[Start of section]

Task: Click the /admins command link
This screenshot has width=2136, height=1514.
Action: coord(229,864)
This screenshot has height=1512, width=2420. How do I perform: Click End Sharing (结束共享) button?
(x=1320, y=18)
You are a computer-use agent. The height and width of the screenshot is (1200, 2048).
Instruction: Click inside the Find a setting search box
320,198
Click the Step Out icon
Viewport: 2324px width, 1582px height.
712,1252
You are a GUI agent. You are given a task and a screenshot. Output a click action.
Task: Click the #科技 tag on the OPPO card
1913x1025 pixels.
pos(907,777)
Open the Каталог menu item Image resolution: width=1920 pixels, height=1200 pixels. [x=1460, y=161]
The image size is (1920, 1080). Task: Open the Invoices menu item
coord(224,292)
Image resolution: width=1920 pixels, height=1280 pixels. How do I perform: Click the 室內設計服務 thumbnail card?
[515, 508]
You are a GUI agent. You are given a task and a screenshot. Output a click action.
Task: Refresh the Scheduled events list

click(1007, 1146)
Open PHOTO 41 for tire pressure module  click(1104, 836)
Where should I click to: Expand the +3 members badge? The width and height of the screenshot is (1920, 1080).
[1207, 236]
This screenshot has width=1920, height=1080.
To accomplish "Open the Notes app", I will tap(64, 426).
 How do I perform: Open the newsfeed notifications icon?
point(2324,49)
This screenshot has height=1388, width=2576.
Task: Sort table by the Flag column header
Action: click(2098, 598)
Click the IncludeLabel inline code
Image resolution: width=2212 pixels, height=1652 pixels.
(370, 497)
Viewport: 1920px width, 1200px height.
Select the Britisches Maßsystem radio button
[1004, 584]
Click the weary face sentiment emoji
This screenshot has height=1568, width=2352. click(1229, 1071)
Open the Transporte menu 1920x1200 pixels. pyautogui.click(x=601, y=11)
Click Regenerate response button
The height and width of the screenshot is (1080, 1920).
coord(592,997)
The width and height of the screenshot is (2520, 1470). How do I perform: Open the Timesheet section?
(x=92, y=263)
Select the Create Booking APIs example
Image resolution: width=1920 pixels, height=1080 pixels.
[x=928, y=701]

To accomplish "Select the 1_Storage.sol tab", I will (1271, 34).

[End of section]

- [TASK REQUIREMENTS]:
Transcribe the full listing exactly, leaving out no line.

- [ANSWER TO THIS PROBLEM]:
Task: Click the /admins command link
This screenshot has width=2136, height=1514.
Action: coord(229,864)
This screenshot has height=1512, width=2420. How do I perform: Click End Sharing (结束共享) button?
(x=1320, y=18)
You are a computer-use agent. The height and width of the screenshot is (1200, 2048).
Instruction: Click inside the Find a setting search box
320,198
Click the Step Out icon
Viewport: 2324px width, 1582px height.
712,1252
You are a GUI agent. You are given a task and a screenshot. Output a click action.
Task: Click the #科技 tag on the OPPO card
1913x1025 pixels.
pos(907,777)
Open the Каталог menu item Image resolution: width=1920 pixels, height=1200 pixels. [x=1460, y=161]
The image size is (1920, 1080). Task: Open the Invoices menu item
coord(224,292)
Image resolution: width=1920 pixels, height=1280 pixels. How do I perform: Click the 室內設計服務 thumbnail card?
[515, 508]
You are a GUI agent. You are given a task and a screenshot. Output a click action.
Task: Refresh the Scheduled events list

click(1007, 1146)
Open PHOTO 41 for tire pressure module  click(1104, 836)
Where should I click to: Expand the +3 members badge? The width and height of the screenshot is (1920, 1080).
[1207, 236]
This screenshot has width=1920, height=1080.
To accomplish "Open the Notes app", I will tap(64, 426).
 How do I perform: Open the newsfeed notifications icon?
point(2324,49)
This screenshot has height=1388, width=2576.
Task: Sort table by the Flag column header
Action: click(2098, 598)
Click the IncludeLabel inline code
Image resolution: width=2212 pixels, height=1652 pixels.
(370, 497)
Viewport: 1920px width, 1200px height.
Select the Britisches Maßsystem radio button
[1004, 584]
Click the weary face sentiment emoji
This screenshot has height=1568, width=2352. click(1229, 1071)
Open the Transporte menu 1920x1200 pixels. pyautogui.click(x=601, y=11)
Click Regenerate response button
The height and width of the screenshot is (1080, 1920).
coord(592,997)
The width and height of the screenshot is (2520, 1470). How do I perform: Open the Timesheet section?
(x=92, y=263)
Select the Create Booking APIs example
Image resolution: width=1920 pixels, height=1080 pixels.
[x=928, y=701]

To accomplish "Select the 1_Storage.sol tab", I will (1271, 34).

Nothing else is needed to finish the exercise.